**Provided material:**
*** Block opens ***

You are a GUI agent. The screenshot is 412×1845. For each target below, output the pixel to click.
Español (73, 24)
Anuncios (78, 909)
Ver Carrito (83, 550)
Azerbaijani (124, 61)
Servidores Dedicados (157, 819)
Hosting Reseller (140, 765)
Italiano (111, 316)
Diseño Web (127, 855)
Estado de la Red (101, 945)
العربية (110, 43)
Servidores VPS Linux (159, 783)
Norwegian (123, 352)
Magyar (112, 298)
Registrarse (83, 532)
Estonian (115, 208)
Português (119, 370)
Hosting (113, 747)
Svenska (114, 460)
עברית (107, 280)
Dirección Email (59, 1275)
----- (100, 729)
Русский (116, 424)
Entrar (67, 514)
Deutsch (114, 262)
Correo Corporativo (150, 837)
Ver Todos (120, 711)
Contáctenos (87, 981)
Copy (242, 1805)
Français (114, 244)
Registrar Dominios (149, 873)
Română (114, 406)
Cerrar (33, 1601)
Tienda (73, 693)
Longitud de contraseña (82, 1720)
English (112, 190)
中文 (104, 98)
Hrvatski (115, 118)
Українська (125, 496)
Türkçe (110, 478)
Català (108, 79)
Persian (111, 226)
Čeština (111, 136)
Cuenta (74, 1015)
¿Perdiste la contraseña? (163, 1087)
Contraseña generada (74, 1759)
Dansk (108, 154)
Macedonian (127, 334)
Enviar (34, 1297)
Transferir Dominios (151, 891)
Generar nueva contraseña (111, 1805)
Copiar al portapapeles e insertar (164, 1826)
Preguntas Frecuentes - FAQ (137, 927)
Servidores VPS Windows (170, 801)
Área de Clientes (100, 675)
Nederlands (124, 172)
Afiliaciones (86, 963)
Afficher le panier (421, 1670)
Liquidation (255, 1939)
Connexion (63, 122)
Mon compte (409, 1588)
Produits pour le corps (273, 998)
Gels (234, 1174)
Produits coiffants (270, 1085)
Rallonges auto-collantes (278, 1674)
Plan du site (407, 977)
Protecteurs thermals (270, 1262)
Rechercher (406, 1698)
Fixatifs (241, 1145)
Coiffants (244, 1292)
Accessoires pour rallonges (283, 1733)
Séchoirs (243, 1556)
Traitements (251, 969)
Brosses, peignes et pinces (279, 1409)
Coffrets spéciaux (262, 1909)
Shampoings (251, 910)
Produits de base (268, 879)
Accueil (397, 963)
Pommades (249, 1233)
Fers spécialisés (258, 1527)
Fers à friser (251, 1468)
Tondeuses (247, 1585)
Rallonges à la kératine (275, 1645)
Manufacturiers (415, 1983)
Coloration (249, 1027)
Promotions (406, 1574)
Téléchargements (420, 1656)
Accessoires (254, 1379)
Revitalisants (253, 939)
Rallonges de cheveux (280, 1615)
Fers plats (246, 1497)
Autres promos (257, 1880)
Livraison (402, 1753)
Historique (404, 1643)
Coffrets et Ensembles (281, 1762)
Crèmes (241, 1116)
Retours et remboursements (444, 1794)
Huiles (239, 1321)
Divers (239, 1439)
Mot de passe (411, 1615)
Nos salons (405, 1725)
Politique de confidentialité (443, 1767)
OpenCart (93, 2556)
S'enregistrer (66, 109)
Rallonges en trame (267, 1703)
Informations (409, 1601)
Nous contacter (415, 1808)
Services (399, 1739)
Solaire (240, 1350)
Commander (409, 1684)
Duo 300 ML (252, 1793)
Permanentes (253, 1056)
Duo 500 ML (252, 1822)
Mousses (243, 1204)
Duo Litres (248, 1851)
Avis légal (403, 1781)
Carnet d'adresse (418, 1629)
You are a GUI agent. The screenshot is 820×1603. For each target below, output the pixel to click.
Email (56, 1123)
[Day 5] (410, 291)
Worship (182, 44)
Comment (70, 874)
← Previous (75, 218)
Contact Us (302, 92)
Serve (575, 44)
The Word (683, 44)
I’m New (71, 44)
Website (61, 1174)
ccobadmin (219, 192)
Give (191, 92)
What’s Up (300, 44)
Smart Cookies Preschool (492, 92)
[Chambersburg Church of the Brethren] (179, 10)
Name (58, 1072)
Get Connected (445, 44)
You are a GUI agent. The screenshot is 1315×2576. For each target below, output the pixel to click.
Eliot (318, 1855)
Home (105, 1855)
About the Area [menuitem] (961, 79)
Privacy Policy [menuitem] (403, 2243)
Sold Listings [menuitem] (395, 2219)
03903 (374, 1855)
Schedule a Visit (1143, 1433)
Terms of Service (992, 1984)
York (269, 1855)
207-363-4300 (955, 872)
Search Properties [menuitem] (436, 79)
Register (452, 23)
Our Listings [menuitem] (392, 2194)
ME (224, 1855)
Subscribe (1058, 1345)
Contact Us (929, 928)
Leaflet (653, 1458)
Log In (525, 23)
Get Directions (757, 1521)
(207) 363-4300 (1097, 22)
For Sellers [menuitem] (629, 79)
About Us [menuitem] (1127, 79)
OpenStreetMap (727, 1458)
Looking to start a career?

*** Block closes ***

Only the lines above starting with the one with "Produits coiffants (270, 1085)" and going through the one with "Brosses, peignes et pinces (279, 1409)" are to be copied, word for word and with both ends kept.

Produits coiffants (270, 1085)
Rallonges auto-collantes (278, 1674)
Plan du site (407, 977)
Protecteurs thermals (270, 1262)
Rechercher (406, 1698)
Fixatifs (241, 1145)
Coiffants (244, 1292)
Accessoires pour rallonges (283, 1733)
Séchoirs (243, 1556)
Traitements (251, 969)
Brosses, peignes et pinces (279, 1409)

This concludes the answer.